Di Balik Kode QR, Ada Diplomasi Digital dan Masa Depan Ekonomi
Warga melakukan pembayaran transaksi digital melalui QRIS (Quick Response Code Indonesia Standard) di salah satu merchant CIMB Niaga di Tulungagung , Jawa Timur, Kamis (21/8/2025). Bank Indonesia melaporkan volume transaksi pembayaran digital melalui QRIS-ANTARA FOTO/Destyan Sujarwoko/nz-
RADARUTARA.BACAKORAN.CO - Siang itu, Zainal seorang wisatawan asal Malaysia tampak sibuk memilih kopi di sebuah kafe kecil di kawasan Ubud, Bali. Setelah menyeruput tegukan pertama, ia merogoh ponselnya.
Tanpa menukar uang Ringgit ke Rupiah, ia cukup memindai kode QR di meja kasir menggunakan aplikasi pembayaran digital dari negaranya. Dalam hitungan detik, transaksi selesai.
“Praktis sekali. Tidak perlu repot menukar uang di bandara,” ujarnya sambil tersenyum puas.
Pemandangan semacam ini kian akrab di sejumlah destinasi wisata Indonesia. Semua berkat implementasi Quick Response Code Indonesian Standard (QRIS) antarnegara, yang digagas Bank Indonesia (BI) bersama otoritas moneter di kawasan.
QRIS pertama kali diluncurkan di dalam negeri pada 2019. Tujuannya sederhana, menyatukan berbagai sistem pembayaran berbasis QR agar konsumen tidak bingung dengan beragam standar. Kini, hanya dengan satu QR code, masyarakat bisa membayar menggunakan berbagai aplikasi dompet digital atau mobile banking.
Kesuksesan domestik inilah yang mendorong BI melangkah lebih jauh: memperluas kerja sama QRIS ke lintas negara. Hingga 2025, Indonesia sudah bekerja sama dengan Thailand, Malaysia, dan Singapura. Filipina, Jepang dan beberapa negara lain sedang dalam proses. Integrasi pembayaran ini menjadi tonggak penting konektivitas keuangan di ASEAN
BACA JUGA:Efisiensi dan Keamanan QRIS Turut Mendorong Masyarakat untuk Tinggalkan Pembayaran Tunai
BACA JUGA:Pemerintah Pastikan Pelaku UMKM Dapatkan Hak Terkait Penghentian Layanan QRIS
Bagi pelaku usaha kecil, implementasi QRIS antarnegara adalah angin segar. Selama ini, mereka kerap kehilangan peluang karena wisatawan asing lebih suka transaksi digital daripada tunai.
Siti Aminah (37), pemilik toko batik di Yogyakarta, merasakan langsung manfaatnya. “Kalau turis bayar dengan QRIS dari aplikasi negara mereka, otomatis masuk ke rekening saya dalam rupiah. Tidak ada lagi ribet kembalian atau takut uang palsu,” katanya.

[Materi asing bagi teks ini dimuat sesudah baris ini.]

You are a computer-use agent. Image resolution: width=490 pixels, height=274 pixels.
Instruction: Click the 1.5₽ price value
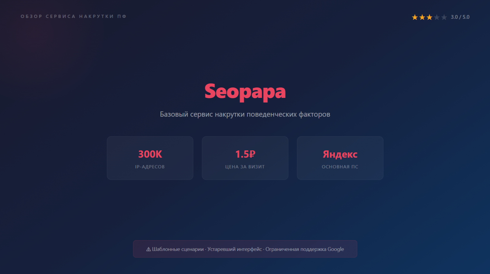click(x=245, y=154)
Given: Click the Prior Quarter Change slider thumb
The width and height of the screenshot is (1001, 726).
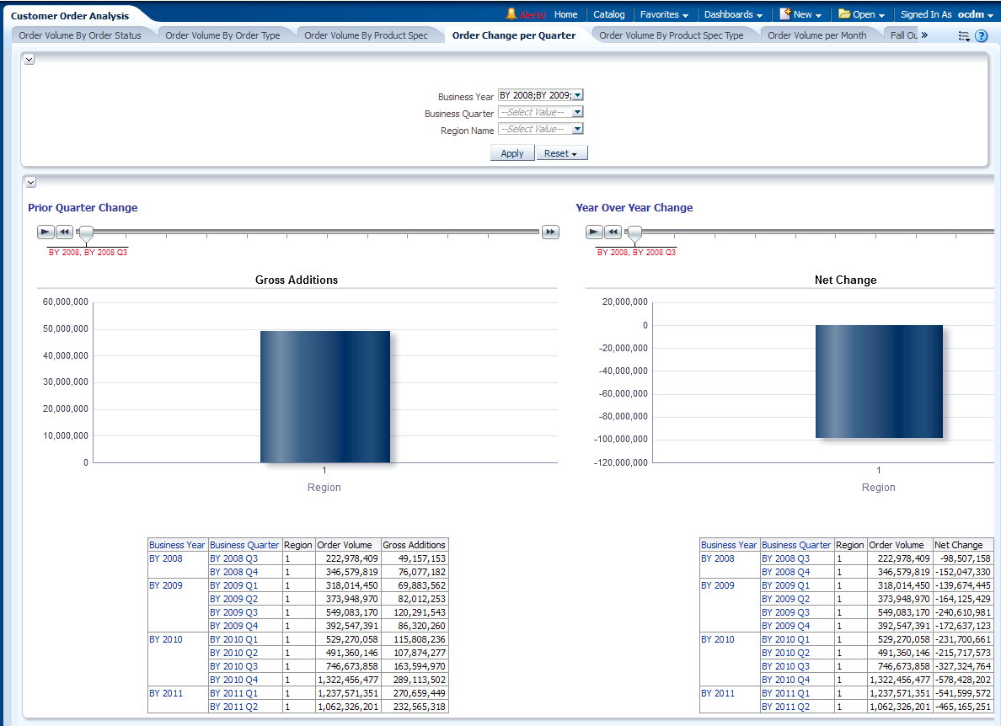Looking at the screenshot, I should [x=85, y=233].
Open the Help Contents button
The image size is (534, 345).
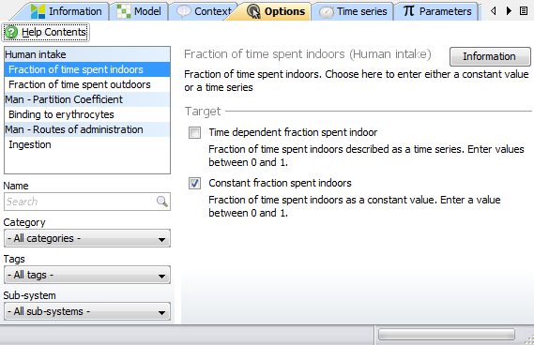coord(46,32)
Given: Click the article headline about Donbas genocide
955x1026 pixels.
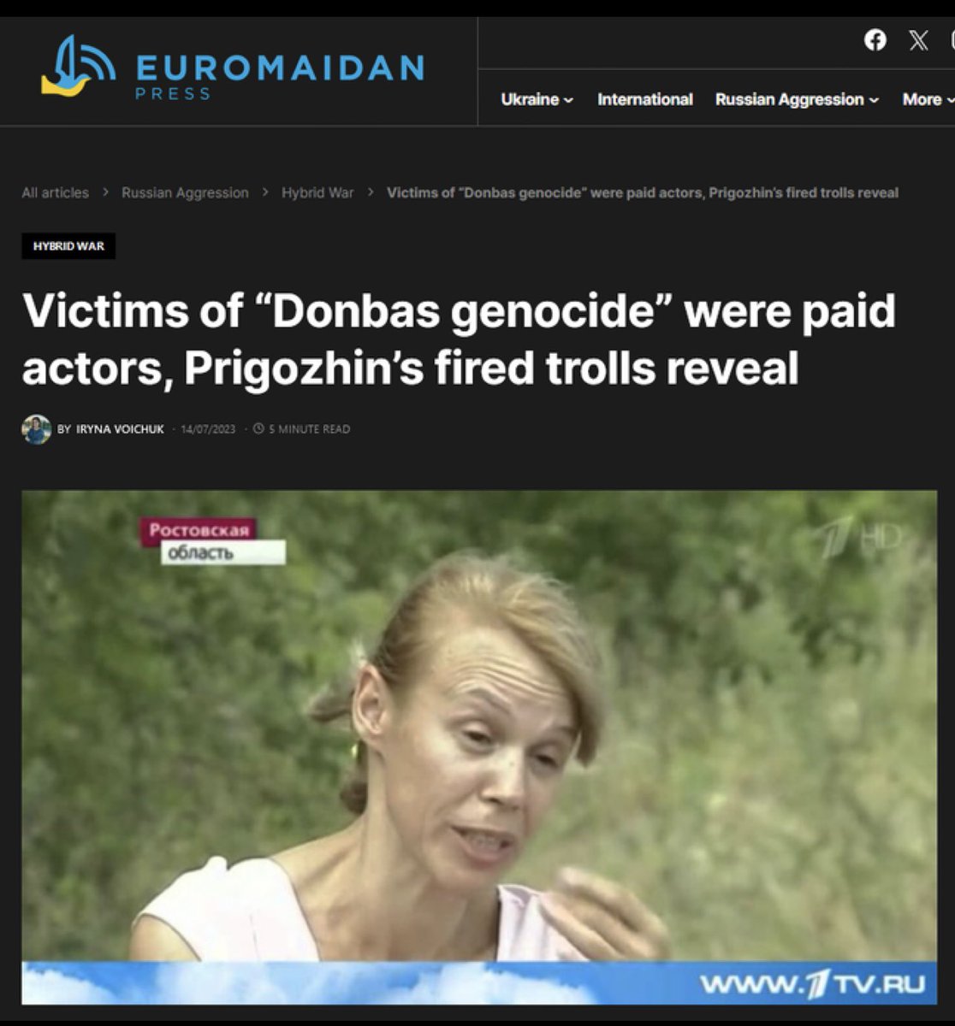Looking at the screenshot, I should coord(459,339).
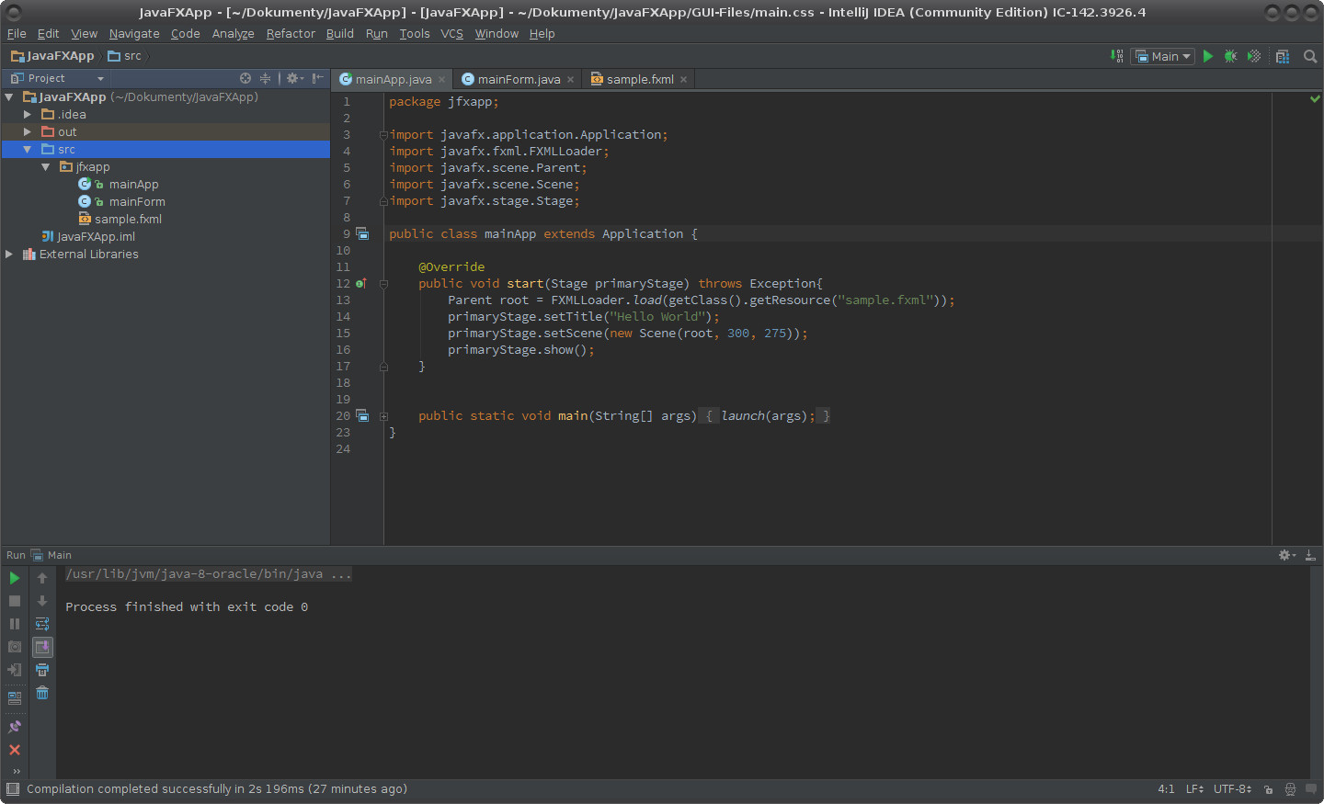The width and height of the screenshot is (1324, 804).
Task: Open sample.fxml in the project tree
Action: [x=128, y=220]
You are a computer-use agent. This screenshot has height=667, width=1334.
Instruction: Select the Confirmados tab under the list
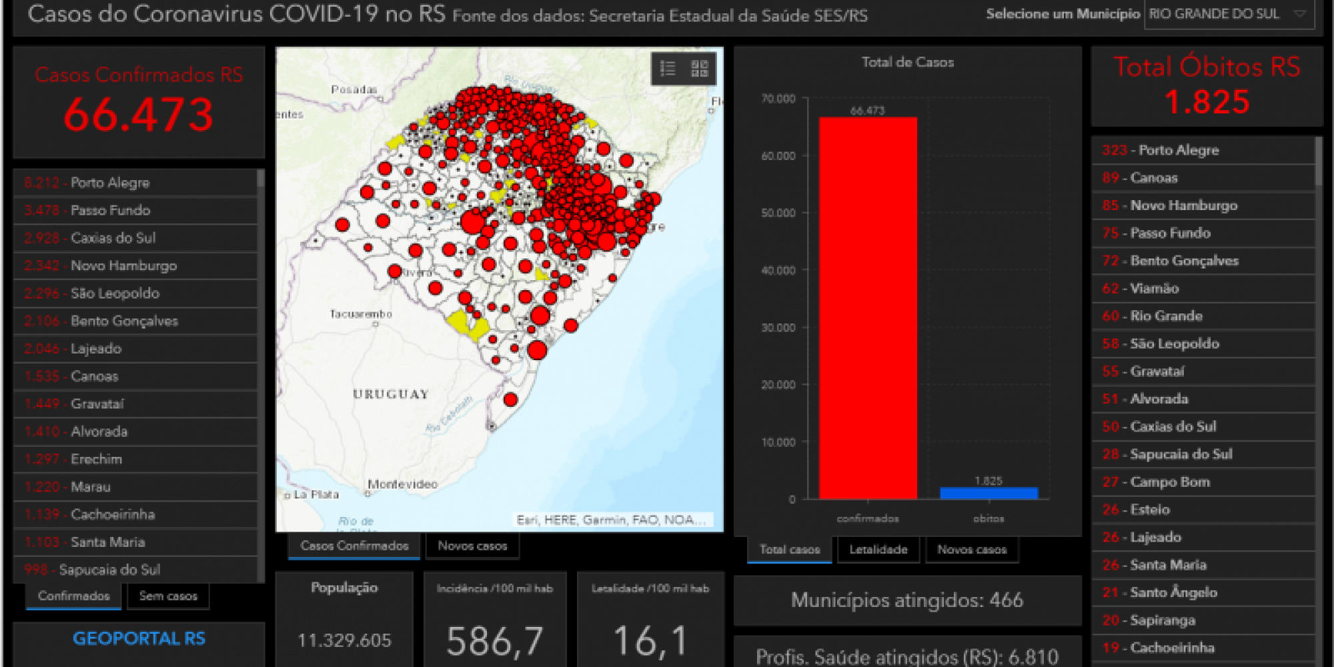(x=73, y=596)
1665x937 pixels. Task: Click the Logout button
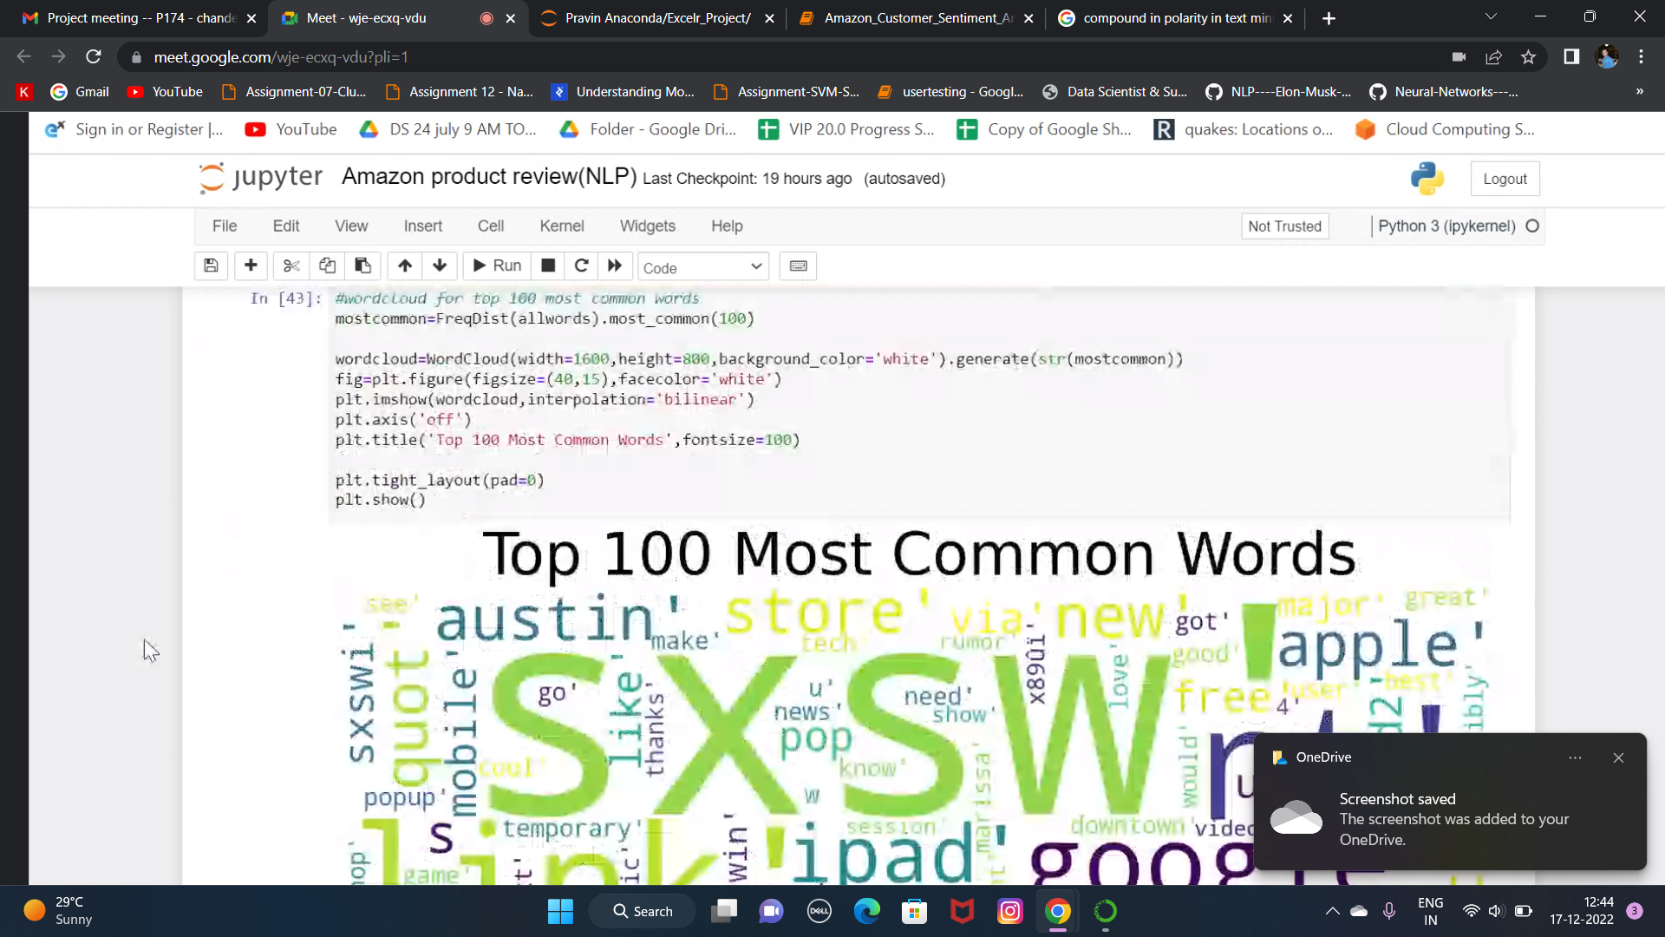[x=1505, y=179]
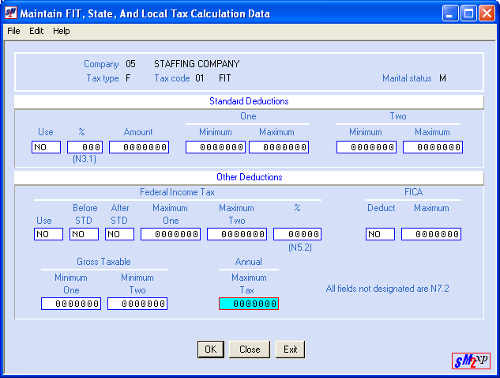
Task: Select the Two Maximum deduction field
Action: point(432,147)
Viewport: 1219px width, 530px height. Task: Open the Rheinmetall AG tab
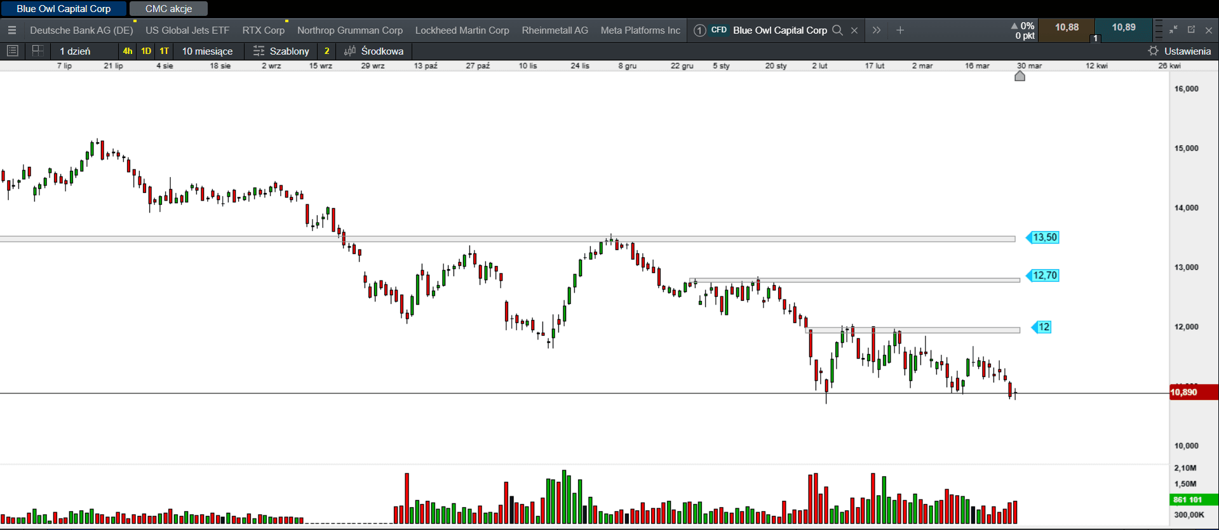click(555, 30)
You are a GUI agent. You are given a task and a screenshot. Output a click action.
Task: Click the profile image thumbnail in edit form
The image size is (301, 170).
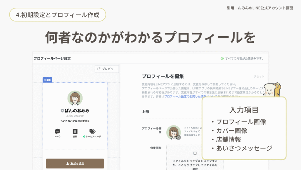pos(173,132)
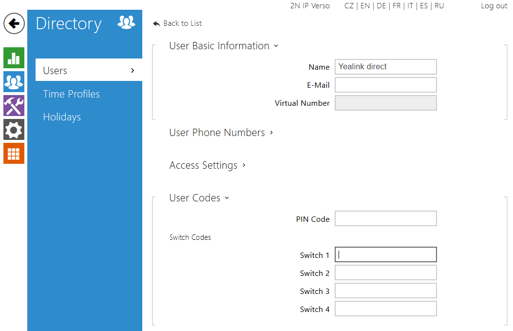Collapse the User Codes section
Screen dimensions: 513x331
tap(199, 198)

Selain mempermudah, transaksi lintas negara dengan QRIS juga lebih murah dibanding pembayaran menggunakan kartu internasional yang dikenakan biaya tambahan.
Pariwisata menjadi sektor yang paling diuntungkan. Sebelum adanya QRIS antarnegara, wisatawan sering kali terkendala penukaran mata uang, biaya administrasi bank, hingga risiko membawa uang tunai dalam jumlah besar. Kini, semua bisa dilakukan secara digital, aman, dan efisien.
Data Bank Indonesia menunjukkan, sejak uji coba pertama QRIS antarnegara dengan Thailand pada 2022, volume transaksi QRIS lintas negara terus meningkat, terutama di kawasan wisata populer. UMKM di Bali, Yogyakarta, hingga Batam menjadi penerima manfaat utama.
Implementasi QRIS antarnegara sejatinya bukan hanya soal pembayaran. Ia adalah bagian dari strategi besar integrasi ekonomi kawasan. Melalui ASEAN Payment Connectivity, negara-negara di Asia Tenggara berkomitmen membangun ekosistem pembayaran digital yang saling terhubung.